Hello Beautiful People,
On Monday I went to a wake. For a young man who was 24. For a young man who was very loved. For a young man whose life was cut way too short.
Yesterday in my class, I had a student tell me that kids use heroin cause it’s like…a flower, Ms. Min. You know, it comes from the ground.
And before I lost my mind…I just started at my student.
Dumbfounded.
Completely, and utterly dumbfounded.
HOW DOES THAT HAPPEN.
HOW DOES THAT EVEN BECOME A THOUGHT IN THIS CHILD’S HEAD.
Heroin, is not a flower to be enjoyed.
Ever.
It’s a drug. A horrible, insidious, terrible drug. That destroys families. That destroys lives. That puts the nails in the coffin. It is what sucks out all the air, and life, and love in a human being.
Flower? A harmful little flower?
I think not.
…
Sometimes it can feel like a battlefield, my classroom.
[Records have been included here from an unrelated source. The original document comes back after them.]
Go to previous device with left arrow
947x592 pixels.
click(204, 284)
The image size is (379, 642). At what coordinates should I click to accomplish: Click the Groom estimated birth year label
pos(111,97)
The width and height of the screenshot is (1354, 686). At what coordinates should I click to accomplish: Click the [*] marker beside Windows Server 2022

It’s a battle to get these young minds to understand that their recreational drug usage is slowly killing them.
See, they always think that they’re superman; that the claws of addiction will never have them in their grasp. And believe me – I assure them that they are not immune, that no one is immune. I urge them to find hobbies. To find passions. To find things that fill their souls and not their lungs or nostrils. I urge them to find purpose. A reason to get up in the morning that has nothing to do with blow or pills or dope or blues or crack.
I want them to find something that fills their souls.
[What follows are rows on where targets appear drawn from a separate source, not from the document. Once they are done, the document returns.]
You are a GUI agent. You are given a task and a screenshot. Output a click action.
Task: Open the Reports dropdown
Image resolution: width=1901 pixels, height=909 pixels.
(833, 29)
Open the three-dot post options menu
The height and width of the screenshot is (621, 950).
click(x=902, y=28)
And they look at me like I’m a little nuts. That I’m old. That I don’t understand their plight. That I don’t understand what it’s like to be a kid. A teenager. A young adult.
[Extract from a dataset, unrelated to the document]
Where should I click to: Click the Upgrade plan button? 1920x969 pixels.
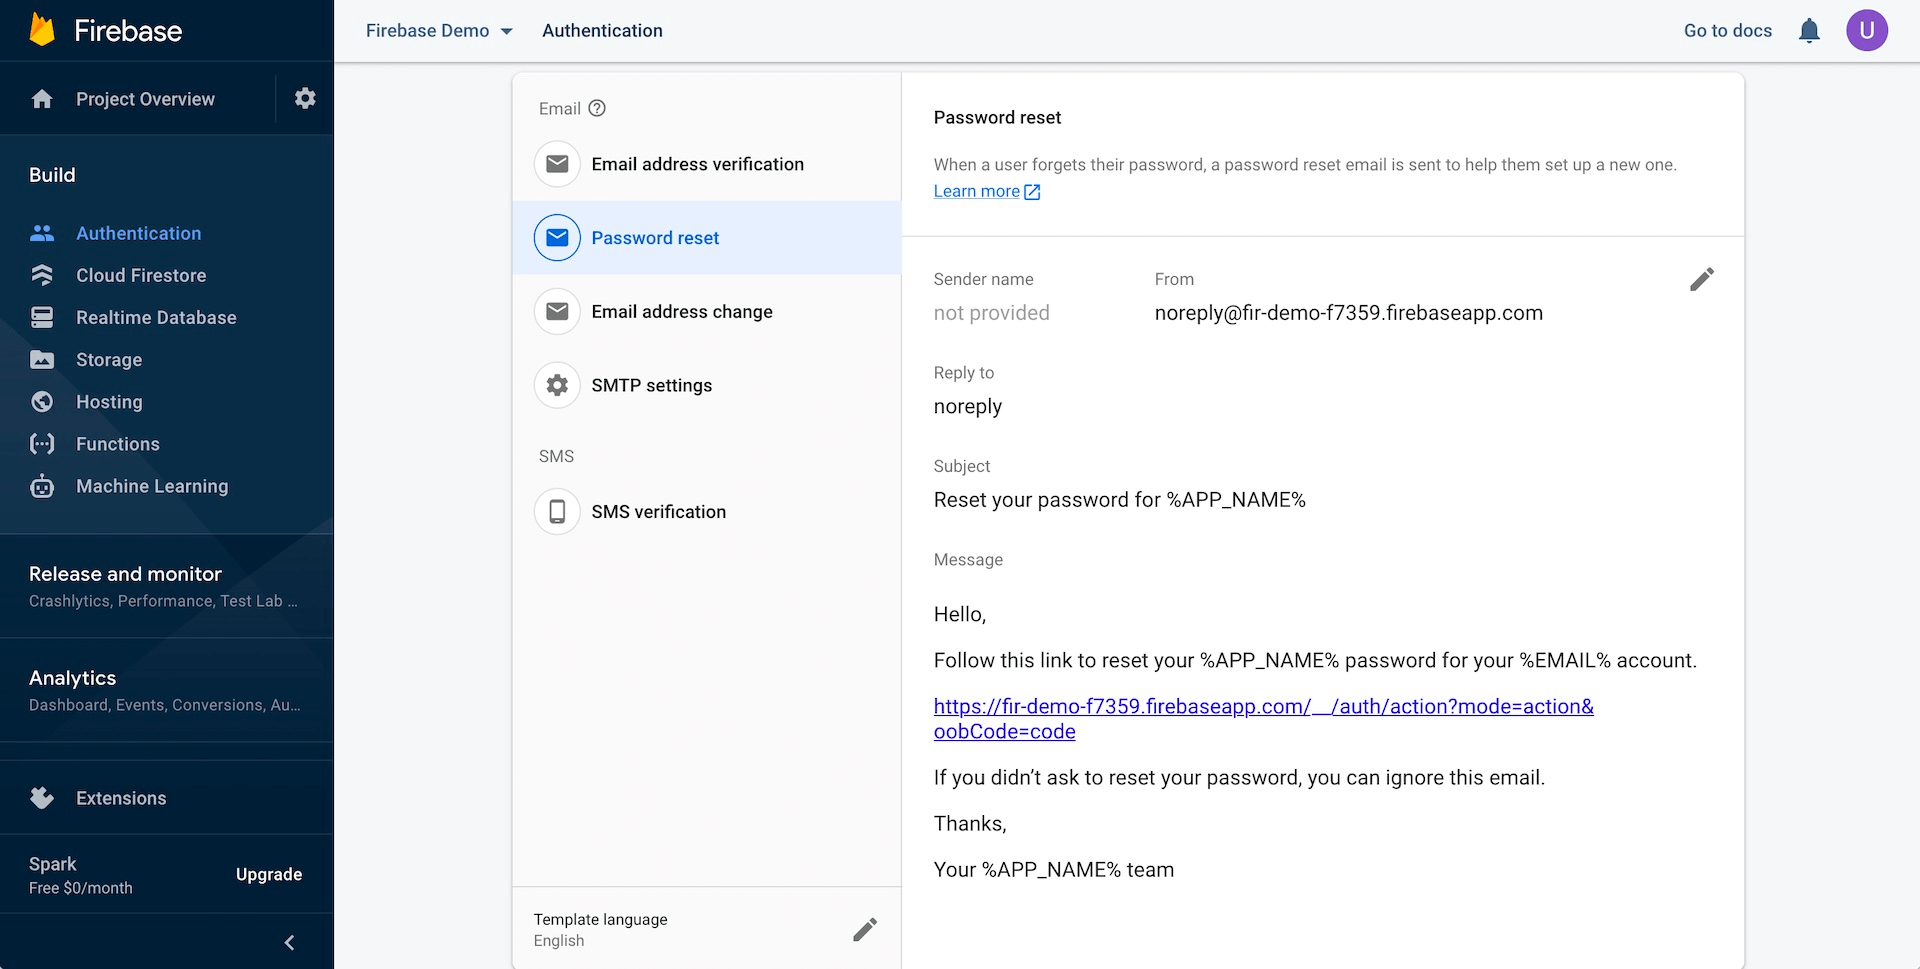tap(268, 874)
And the battle begins again. The urge to help them fight their inner demons. Those nagging distractions that pull them from their goals, from the person that they could be, from the something better that they could achieve.
Cause that’s the thing…they could all find something better for themselves. Something better for their lives.
And I tell them. Oh how I tell them that they could be a better version of themselves. That they could do something better. That there is goodness and greatness that lies within each and every one of them. And that I’m sorry that they had a bad start in life – that I wish so very much I could take that pain away…but, unfortunately I can’t.
But I can acknowledge it. I can hear about it. I can help them through it.
I tell them this all the time.
And even though the funerals still come, and the lives still fade away – I still tell them.
Cause the bottom line is, I don’t know how to stop fighting for them. I don’t know to give up on them.
The day I stop fighting for them is when they start to learn how to fight for themselves. For their own futures. For their own lives.
And oh, how I will celebrate that day.